Kerberos验证过程:
如图,Kerberos认证过程:
1. Client 向KDC(Key Distribution Center)的KAS(Kerberos Authentication Service)确认,自己是真的Client。Client 发送KAS Request给KAS包括: UserName 和 用“Client的密码”加密过的Authenticator(相当于暗号)。KAS根据UserName从AD(Authentication Database)提取出Client的密码并生成密钥,将发来的Authenticator解密。将解密后生成的信息与已知的信息对比,信息相符则成功(这里的信息指的是双方用于验证的预先知道的内容)。
2. 验证完身份后KAS反馈Client,KAS Response包括:用KDC的密钥加密的TGT和用Client的密码加密过的Logon Session Key,Client收到后放到本地的缓存中,如果需要同其他的Service通信,则不需要再次验证,可以直接使用在本地的TGT向TGS(Ticket Granting Serice)申请其他的Ticket。
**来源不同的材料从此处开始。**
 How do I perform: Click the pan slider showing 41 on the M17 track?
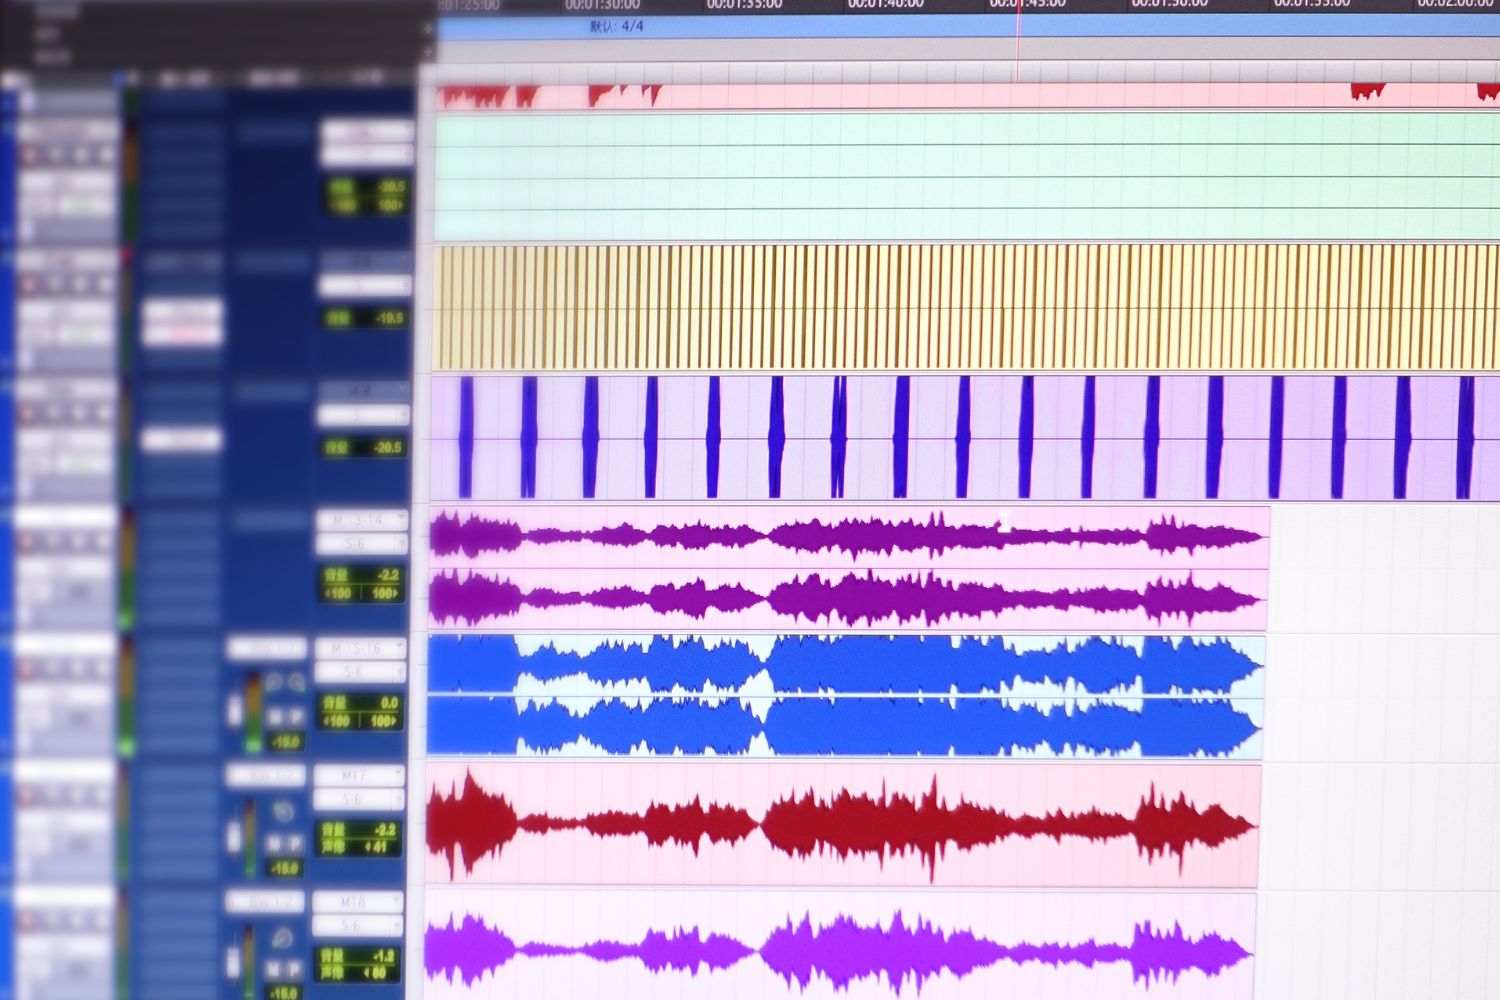click(x=378, y=844)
注: TGT是用KDC的密钥加密的,所以Client收到后无法解开TGT。
3. Client向TGS请求Ticket,请求包括: UserName,用Logon Session Key加密的Authenticator,TGT和Server Name。TGS收到请求后,用KDC的密钥解密TGT,并用解密出来的Logon Session Key(TGT中的)解密Authenticator验证身份。
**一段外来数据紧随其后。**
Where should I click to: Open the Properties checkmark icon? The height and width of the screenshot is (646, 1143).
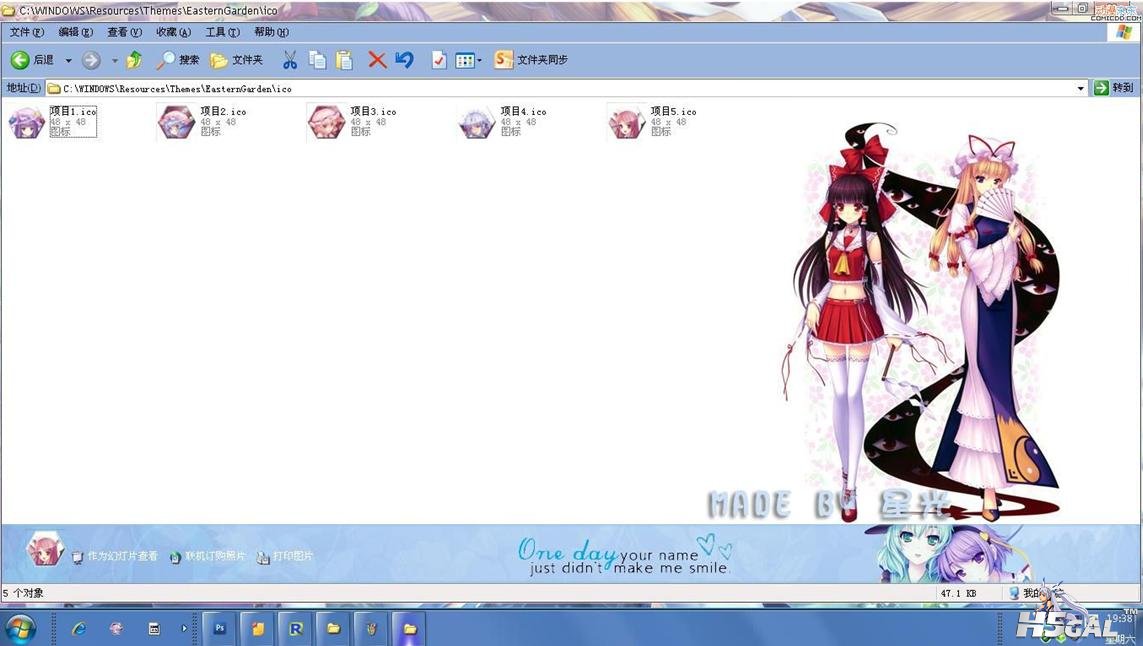point(439,60)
4. 确认身份后,根据UserName和ServerName生成一个Service Session Key和Ticket,并用Logon Session Key加密Service Session Key,用Server的密码加密Ticket,然后,反馈给Client。
5. Client收到反馈后,用本地缓存中的Logon Session Key解密出Service Session Key,然后,用Service Session Key加密Authenticator,将Authenticator和Ticket发送给Server做验证,同时它们也会被放入本地缓存之中。
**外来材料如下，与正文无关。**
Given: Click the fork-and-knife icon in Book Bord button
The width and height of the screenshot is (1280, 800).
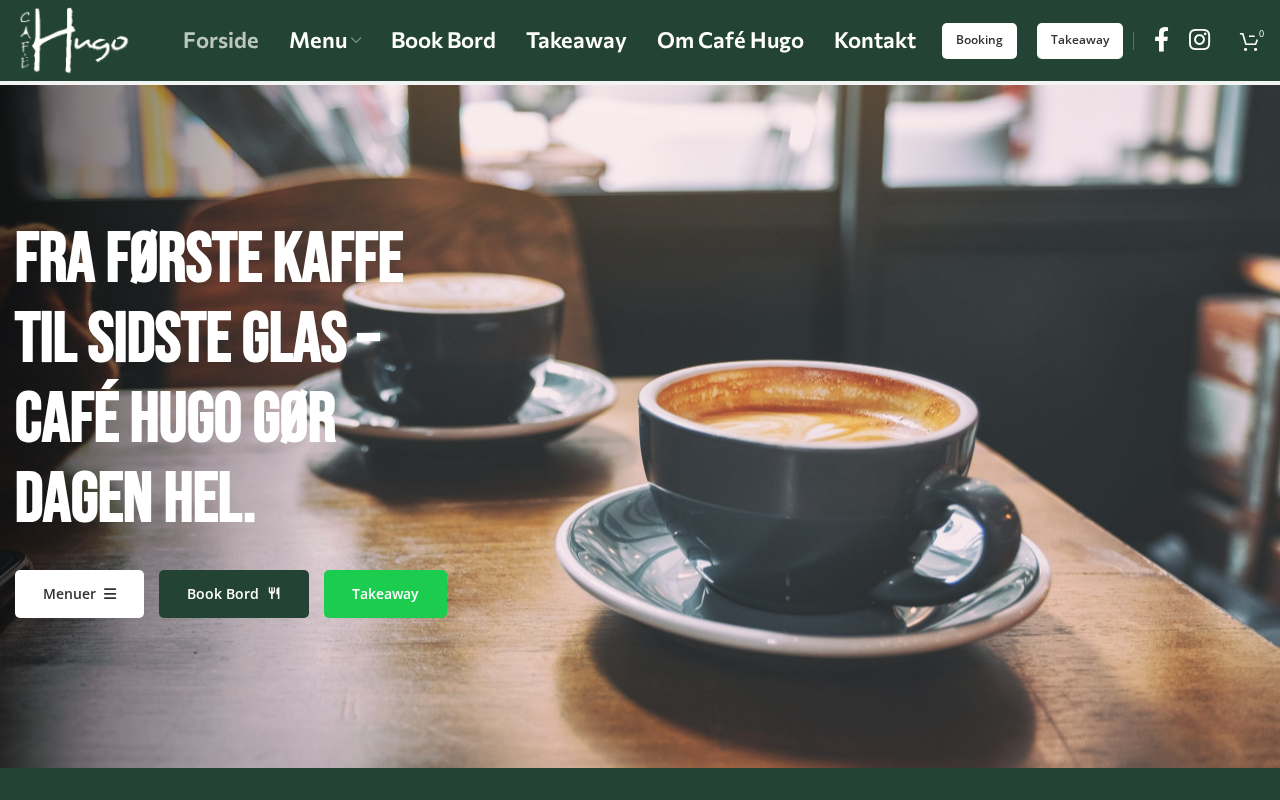Looking at the screenshot, I should 274,594.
注: Ticket是用Server的密码加密的,所以Client看不见里面的内容。
6. Server收到请求后,用密码解密Ticket,用解密后生成的Service Session Key解密Authenticator,用Authenticator解密出来的信息与Ticket中的信息对比验证。为了防止服是钓鱼服务,所以,需要双向验证(Mutual Authentication),Server需要将Authenticator,再次用Ticket中的Service Session Key加密,返还给Client。
7. Client收到Authenticator后,用缓存中的Service Session Key解密,验证Authenticator。